WHAT YOU SHOULD DO: Within the entries below, find the portion that opens with the line containing "small (43, 314)" and closes with the line containing "Contactez-nous (77, 745)". Retype that portion exactly and only.

GIVEN DATA:
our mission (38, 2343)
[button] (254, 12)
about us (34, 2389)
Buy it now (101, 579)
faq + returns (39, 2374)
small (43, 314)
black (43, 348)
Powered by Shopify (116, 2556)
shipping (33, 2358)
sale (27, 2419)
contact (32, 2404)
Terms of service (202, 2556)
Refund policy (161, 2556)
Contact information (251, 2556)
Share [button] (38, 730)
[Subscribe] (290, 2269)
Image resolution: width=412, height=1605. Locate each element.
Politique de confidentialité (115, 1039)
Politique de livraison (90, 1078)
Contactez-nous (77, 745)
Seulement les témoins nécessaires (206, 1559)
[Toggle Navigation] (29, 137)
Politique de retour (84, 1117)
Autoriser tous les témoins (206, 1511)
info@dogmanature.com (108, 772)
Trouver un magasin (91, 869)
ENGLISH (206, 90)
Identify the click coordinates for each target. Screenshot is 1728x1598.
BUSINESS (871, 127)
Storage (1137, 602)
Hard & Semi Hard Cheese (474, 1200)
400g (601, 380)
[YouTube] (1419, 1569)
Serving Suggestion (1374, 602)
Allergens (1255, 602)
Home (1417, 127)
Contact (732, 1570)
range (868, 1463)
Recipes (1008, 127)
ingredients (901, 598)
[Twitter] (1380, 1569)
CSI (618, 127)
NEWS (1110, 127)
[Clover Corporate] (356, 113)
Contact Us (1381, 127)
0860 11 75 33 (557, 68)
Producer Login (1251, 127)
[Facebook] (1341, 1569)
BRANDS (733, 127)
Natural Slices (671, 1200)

SOLUTION BELOW:
small (43, 314)
black (43, 348)
Powered by Shopify (116, 2556)
shipping (33, 2358)
sale (27, 2419)
contact (32, 2404)
Terms of service (202, 2556)
Refund policy (161, 2556)
Contact information (251, 2556)
Share [button] (38, 730)
[Subscribe] (290, 2269)
Image resolution: width=412, height=1605. Locate each element.
Politique de confidentialité (115, 1039)
Politique de livraison (90, 1078)
Contactez-nous (77, 745)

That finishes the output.